Susan Marshall’s Arms, set to a rumbling score by Luis Resto, is a bras-de-deux, with two dancers standing TOO CLOSE FOR COMFORT. In the program, the piece is performed by Leah Terada and the towering Miles Pertl, but bonus offerings include a Peter Boal-Jim Kent pairing and Sarah Pasch-Ezra Thomson. Each pairing, it’s almost a different work entirely. Nonetheless it remains particularly frustrating for me to see a dancer reach over and pull the other dancer’s arm over their shoulder, only to immediately shrug it off, repeatedly. Every time I think, oh, how nice—HOW RUDE. The work’s appeal, I think, has to do with this punctuation of abstract movement and shape-making with out-of-context, homely human gesture that it is impossible not to react to: the curved hand meeting a face, in all its ambivalence, appears in various instances. If there’s a moral to the story (well, and if you want a story), it might be something about seeing interpersonal space happen. Eventually the dancers settle on a series of gestures that allow them to coexist cheek by jowl.
Also in bonus material territory is Amanda Morgan’s choreographic outing, This Space Left Intentionally Blank, which I have intentionally called an outing as it features dance in several environments found outside McCaw Hall.
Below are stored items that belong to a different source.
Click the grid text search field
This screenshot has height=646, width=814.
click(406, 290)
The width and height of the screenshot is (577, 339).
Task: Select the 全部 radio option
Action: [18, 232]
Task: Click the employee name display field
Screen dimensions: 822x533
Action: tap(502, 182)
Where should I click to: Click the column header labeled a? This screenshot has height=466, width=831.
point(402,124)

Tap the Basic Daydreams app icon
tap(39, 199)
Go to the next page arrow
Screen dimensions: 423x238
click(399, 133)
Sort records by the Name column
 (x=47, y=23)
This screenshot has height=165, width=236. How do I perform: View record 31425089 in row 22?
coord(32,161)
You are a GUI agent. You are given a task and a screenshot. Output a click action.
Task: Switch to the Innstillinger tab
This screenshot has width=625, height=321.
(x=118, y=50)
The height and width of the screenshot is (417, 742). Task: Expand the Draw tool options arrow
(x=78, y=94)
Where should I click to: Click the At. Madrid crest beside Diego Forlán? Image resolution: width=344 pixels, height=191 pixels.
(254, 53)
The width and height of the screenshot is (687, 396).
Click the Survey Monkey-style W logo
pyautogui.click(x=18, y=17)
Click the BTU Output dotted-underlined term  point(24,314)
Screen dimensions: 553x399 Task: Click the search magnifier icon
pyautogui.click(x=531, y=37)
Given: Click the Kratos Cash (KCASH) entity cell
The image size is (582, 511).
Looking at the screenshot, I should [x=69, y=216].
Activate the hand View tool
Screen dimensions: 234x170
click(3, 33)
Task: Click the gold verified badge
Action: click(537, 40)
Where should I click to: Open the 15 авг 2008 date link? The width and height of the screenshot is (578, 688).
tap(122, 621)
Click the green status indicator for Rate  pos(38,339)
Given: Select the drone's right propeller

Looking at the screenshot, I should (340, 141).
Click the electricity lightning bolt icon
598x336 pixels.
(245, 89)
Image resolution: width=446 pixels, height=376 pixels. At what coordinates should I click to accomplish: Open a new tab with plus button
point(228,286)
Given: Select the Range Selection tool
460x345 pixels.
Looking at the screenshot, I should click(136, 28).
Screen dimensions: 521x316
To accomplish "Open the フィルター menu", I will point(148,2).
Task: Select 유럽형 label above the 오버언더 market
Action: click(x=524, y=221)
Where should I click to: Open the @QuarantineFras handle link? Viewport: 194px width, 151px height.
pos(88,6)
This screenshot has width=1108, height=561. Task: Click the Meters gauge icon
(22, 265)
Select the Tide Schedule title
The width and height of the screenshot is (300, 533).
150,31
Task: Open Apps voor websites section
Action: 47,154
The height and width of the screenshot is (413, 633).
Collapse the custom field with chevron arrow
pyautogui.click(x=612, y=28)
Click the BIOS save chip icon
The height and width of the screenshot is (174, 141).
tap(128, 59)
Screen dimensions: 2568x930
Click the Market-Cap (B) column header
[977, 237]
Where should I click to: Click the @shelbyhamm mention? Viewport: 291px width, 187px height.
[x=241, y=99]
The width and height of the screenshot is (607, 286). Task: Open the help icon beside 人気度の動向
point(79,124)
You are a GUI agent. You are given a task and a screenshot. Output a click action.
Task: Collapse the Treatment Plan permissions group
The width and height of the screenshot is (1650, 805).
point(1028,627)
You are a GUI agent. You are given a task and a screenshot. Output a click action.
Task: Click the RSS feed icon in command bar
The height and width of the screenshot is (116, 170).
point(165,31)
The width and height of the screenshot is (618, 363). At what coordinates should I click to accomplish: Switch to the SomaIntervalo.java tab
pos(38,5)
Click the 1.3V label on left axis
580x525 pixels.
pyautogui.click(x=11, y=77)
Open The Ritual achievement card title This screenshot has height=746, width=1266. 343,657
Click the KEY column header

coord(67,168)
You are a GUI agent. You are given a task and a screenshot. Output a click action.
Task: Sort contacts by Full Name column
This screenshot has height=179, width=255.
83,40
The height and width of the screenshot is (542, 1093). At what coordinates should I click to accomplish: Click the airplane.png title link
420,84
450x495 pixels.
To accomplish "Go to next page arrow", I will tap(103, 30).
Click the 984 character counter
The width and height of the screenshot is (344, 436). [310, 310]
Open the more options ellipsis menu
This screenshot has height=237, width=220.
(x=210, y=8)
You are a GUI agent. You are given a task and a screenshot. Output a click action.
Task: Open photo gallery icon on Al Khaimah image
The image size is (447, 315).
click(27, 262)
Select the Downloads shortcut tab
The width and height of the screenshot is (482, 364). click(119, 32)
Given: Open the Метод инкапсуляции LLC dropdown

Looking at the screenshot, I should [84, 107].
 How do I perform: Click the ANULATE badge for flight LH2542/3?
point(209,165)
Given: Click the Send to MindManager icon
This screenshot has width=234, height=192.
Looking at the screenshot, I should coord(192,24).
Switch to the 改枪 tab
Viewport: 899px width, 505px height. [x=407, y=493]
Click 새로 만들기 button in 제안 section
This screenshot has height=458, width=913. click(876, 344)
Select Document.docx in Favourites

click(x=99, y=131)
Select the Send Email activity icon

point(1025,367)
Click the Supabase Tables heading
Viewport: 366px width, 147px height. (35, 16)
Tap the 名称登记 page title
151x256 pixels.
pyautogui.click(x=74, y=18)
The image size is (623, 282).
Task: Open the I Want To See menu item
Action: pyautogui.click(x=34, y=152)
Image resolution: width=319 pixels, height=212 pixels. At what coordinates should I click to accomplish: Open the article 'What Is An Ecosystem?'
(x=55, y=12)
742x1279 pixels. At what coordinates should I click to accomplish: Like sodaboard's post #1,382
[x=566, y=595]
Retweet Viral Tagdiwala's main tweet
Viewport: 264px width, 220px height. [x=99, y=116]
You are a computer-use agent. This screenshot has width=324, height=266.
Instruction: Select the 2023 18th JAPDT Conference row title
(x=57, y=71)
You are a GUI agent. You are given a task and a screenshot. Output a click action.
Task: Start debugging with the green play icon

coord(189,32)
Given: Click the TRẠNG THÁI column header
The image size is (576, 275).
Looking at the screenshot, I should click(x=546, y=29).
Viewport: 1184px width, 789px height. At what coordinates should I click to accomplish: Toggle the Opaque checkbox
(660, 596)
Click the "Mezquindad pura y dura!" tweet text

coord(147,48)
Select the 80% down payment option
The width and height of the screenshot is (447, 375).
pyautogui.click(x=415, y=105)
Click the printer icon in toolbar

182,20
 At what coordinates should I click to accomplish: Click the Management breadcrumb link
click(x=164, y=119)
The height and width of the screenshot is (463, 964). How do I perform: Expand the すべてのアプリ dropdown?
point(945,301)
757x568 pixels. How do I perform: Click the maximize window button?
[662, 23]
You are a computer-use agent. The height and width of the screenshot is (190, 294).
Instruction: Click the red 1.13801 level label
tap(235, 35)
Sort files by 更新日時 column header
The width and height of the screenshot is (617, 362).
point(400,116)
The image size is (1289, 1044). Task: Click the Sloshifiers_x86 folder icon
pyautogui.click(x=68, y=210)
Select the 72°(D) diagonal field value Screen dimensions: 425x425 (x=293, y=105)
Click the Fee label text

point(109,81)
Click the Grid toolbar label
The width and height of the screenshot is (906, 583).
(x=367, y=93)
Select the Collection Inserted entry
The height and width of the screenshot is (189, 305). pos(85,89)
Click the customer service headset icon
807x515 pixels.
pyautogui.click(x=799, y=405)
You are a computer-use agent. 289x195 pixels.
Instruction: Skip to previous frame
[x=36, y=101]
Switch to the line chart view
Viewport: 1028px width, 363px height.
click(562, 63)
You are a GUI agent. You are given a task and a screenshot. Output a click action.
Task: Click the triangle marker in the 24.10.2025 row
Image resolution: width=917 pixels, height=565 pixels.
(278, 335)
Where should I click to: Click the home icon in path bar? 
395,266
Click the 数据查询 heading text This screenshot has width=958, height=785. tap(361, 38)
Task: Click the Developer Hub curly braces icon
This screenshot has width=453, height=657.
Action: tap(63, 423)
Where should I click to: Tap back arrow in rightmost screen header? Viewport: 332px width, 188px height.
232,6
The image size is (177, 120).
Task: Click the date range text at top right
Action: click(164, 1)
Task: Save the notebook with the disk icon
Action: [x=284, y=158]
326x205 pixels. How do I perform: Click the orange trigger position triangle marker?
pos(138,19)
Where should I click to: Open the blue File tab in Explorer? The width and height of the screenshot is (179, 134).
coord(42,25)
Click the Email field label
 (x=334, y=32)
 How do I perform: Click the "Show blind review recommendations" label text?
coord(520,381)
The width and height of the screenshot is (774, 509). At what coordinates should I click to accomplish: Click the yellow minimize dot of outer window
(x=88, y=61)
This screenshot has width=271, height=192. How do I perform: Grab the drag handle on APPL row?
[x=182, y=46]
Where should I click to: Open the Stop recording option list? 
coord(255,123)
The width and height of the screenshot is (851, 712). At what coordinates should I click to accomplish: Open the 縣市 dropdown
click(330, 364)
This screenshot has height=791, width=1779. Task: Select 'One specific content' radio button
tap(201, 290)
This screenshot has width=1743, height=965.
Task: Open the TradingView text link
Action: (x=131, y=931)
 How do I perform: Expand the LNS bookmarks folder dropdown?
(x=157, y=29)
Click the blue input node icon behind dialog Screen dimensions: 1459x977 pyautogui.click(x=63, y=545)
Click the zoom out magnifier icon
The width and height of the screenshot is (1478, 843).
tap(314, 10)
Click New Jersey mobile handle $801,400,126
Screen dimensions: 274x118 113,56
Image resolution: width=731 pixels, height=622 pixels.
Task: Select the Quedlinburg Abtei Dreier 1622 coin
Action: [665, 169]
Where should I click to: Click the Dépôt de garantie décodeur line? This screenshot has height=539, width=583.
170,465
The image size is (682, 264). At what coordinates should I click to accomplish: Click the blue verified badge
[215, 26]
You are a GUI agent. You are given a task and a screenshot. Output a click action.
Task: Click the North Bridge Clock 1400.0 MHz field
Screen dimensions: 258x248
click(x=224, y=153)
You can see that the choreography responds to location, not simply because of space restriction but because of the productive opportunities that the spaces (the levels of a stadium, a parking lot with striped spaces, a corridor, a field, a jogging trail, scenic shop) provide. It has a dreamlike episodic structure, where a dancer will move off in one direction only for another dancer (or dancers) to arrive somewhere else. Don’t be in a rush—even it if is only 18 minutes, it is measured in its sense of its own time, parceled out in solos and ensemble pieces. A central moment for me was set in an empty warehouse-type space with a number of dancers carving through the space or simply rhythmically rocking, waiting for a signal to go.
Finally then there is Penny Saunders’ Alice, which is tonally different from Wonderland, and sort of a co-production of PNB and Seattle Dance Collective. Filmed (by Bruno Roque) in a small white garden…well, shed sounds too rustic and this little building has more architectural flair than that, but it suits that it should be garden-adjacent. We see Noelani Pantastico seated at (behind, below, above, and around, it will transpire) a mirrored table, as a computerized voice reads Alice in Wonderland at us. It’s really a marvel of economy in several senses: the White Rabbit is signified by Pantastico watching as her two fingers (white nail polish as a special effect) proceed past her nose in a V shape. Alice’s fall down the rabbit hole, a major editing feat, sees Pantastico tumbling and spinning in space (which, as I’ve laid out already, is a very small space at the end of a table in a small shed, not to get into the nomenclature again). Ballet dancers don’t normally have to be prepared for their close-up, but Pantastico has tons of expressiveness on tap (lessons are not on) as her Alice journeys through what here sounds more like an adult’s existential crisis—what, exactly, does it mean to be grown up? When do you really know who you are? All I can tell you is that it bears repeated viewings, and you’ll be charmed by it a little differently each time.